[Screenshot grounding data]
————————

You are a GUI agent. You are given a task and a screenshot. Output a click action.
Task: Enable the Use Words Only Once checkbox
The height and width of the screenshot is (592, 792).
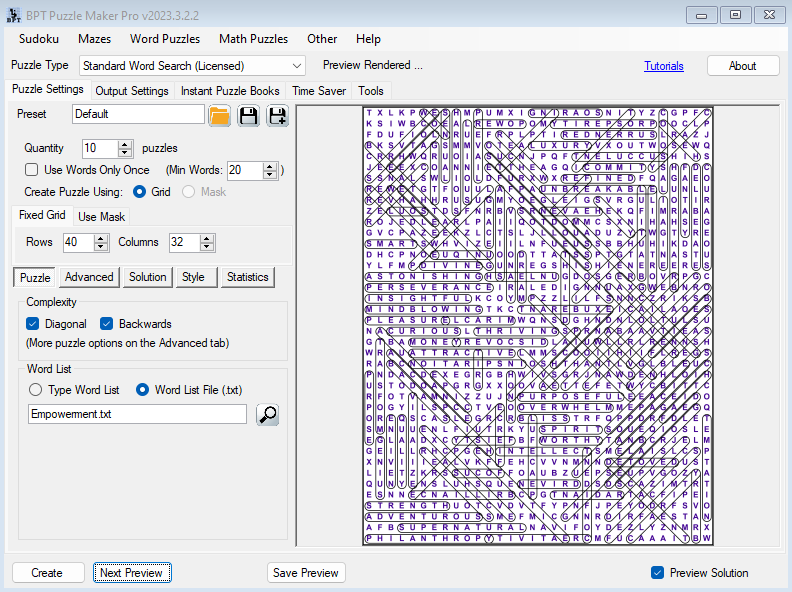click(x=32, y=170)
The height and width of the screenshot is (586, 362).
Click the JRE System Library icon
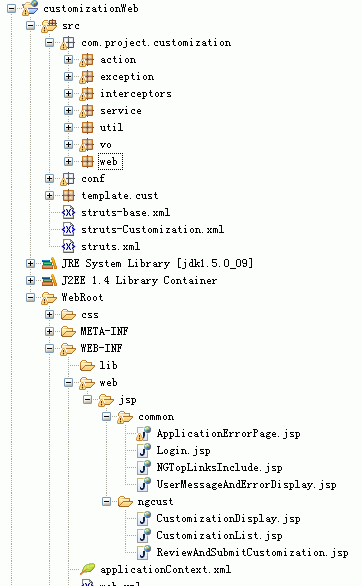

————————

→ ABOUT THIS EXERCISE
Nothing but the lines from the one containing "The height and width of the screenshot is (592, 792)." to the last line of the records should be returned, exactly as they appear and without pictures.

→ SOLUTION TO THIS TASK
The height and width of the screenshot is (592, 792).
click(x=32, y=170)
The height and width of the screenshot is (586, 362).
Click the JRE System Library icon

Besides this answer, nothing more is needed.